What is needed is an exact copy of the records below, with the pictures left out.

#### Data for this exercise

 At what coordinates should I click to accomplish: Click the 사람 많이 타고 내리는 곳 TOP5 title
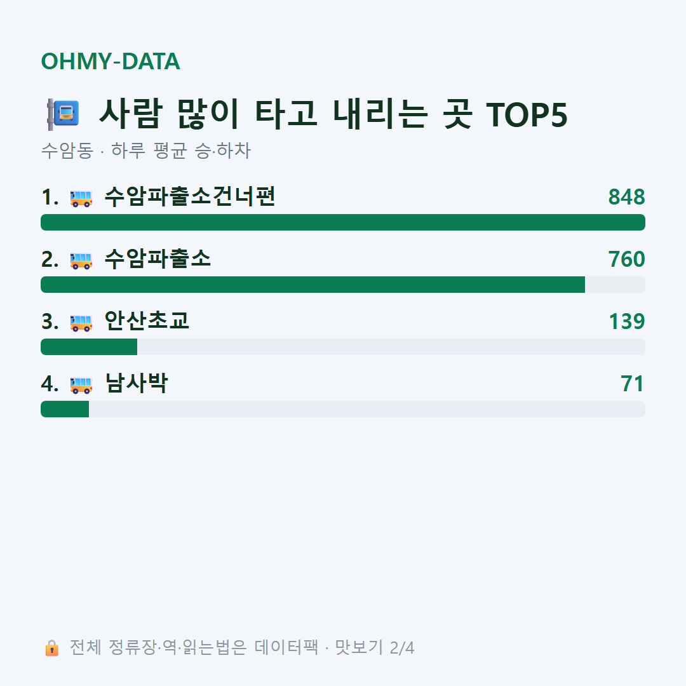(x=333, y=114)
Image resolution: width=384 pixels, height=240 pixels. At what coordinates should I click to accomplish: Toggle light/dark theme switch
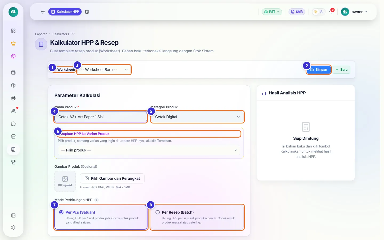coord(319,12)
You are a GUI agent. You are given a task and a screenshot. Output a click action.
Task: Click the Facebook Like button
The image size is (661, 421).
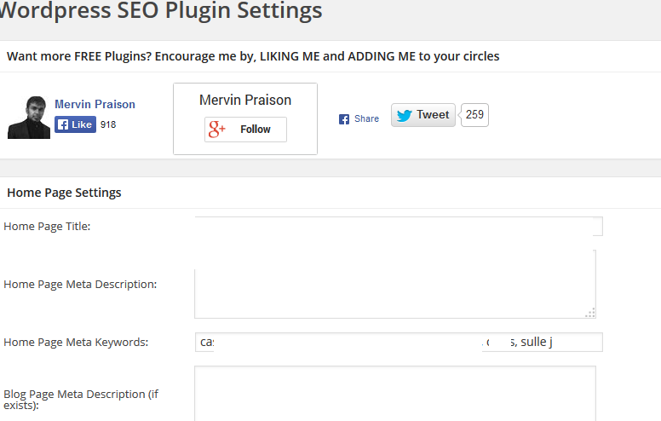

########

• **Task solution**
 At what coordinates should I click to accomplish: Click the 사람 많이 타고 내리는 곳 TOP5 title
(x=333, y=114)
Image resolution: width=384 pixels, height=240 pixels. At what coordinates should I click to accomplish: Toggle light/dark theme switch
coord(319,12)
You are a GUI agent. You are given a task and a screenshot. Output a click action.
Task: Click the Facebook Like button
The image size is (661, 421).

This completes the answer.